• **Work item**: Nothing but the lines from the one containing "1568x784 pixels. Task: Check" through the end of the entries should be set down, each exactly as written.

• **Entries provided**:
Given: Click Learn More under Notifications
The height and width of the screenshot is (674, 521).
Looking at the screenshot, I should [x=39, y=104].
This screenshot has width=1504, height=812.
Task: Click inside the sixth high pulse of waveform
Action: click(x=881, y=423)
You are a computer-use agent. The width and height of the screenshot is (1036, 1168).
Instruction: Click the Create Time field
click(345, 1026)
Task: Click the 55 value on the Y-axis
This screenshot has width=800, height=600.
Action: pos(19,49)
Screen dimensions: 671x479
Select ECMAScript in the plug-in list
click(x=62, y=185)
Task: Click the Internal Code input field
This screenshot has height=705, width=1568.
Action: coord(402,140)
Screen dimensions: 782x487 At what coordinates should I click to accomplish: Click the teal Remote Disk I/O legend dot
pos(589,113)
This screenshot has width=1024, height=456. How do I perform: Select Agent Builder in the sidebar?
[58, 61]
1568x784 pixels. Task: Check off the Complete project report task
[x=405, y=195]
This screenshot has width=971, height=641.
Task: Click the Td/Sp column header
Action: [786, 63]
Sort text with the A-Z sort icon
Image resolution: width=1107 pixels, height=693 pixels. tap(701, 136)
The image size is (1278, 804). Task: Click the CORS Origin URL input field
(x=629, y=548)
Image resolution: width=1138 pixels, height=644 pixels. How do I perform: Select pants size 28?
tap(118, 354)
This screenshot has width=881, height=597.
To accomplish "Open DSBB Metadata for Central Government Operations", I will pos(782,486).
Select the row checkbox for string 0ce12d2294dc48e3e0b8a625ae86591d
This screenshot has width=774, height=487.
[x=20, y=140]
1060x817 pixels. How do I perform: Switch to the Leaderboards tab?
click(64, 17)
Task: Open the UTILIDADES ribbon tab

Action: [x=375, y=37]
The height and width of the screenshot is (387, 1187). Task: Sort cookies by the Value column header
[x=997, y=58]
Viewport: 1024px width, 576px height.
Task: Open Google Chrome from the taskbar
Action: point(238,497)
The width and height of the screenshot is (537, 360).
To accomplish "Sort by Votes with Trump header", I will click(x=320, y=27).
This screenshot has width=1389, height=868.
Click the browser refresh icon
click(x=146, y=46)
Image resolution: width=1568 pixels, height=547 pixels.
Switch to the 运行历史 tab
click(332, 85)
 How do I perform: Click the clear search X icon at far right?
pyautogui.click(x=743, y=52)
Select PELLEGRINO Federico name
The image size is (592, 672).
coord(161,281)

• **Response to this task**:
1568x784 pixels. Task: Check off the Complete project report task
[x=405, y=195]
This screenshot has width=971, height=641.
Task: Click the Td/Sp column header
Action: [786, 63]
Sort text with the A-Z sort icon
Image resolution: width=1107 pixels, height=693 pixels. tap(701, 136)
The image size is (1278, 804). Task: Click the CORS Origin URL input field
(x=629, y=548)
Image resolution: width=1138 pixels, height=644 pixels. How do I perform: Select pants size 28?
tap(118, 354)
This screenshot has width=881, height=597.
To accomplish "Open DSBB Metadata for Central Government Operations", I will pos(782,486).
Select the row checkbox for string 0ce12d2294dc48e3e0b8a625ae86591d
This screenshot has width=774, height=487.
[x=20, y=140]
1060x817 pixels. How do I perform: Switch to the Leaderboards tab?
click(64, 17)
Task: Open the UTILIDADES ribbon tab

Action: [x=375, y=37]
The height and width of the screenshot is (387, 1187). Task: Sort cookies by the Value column header
[x=997, y=58]
Viewport: 1024px width, 576px height.
Task: Open Google Chrome from the taskbar
Action: point(238,497)
The width and height of the screenshot is (537, 360).
To accomplish "Sort by Votes with Trump header", I will click(x=320, y=27).
This screenshot has width=1389, height=868.
Click the browser refresh icon
click(x=146, y=46)
Image resolution: width=1568 pixels, height=547 pixels.
Switch to the 运行历史 tab
click(332, 85)
 How do I perform: Click the clear search X icon at far right?
pyautogui.click(x=743, y=52)
Select PELLEGRINO Federico name
The image size is (592, 672).
coord(161,281)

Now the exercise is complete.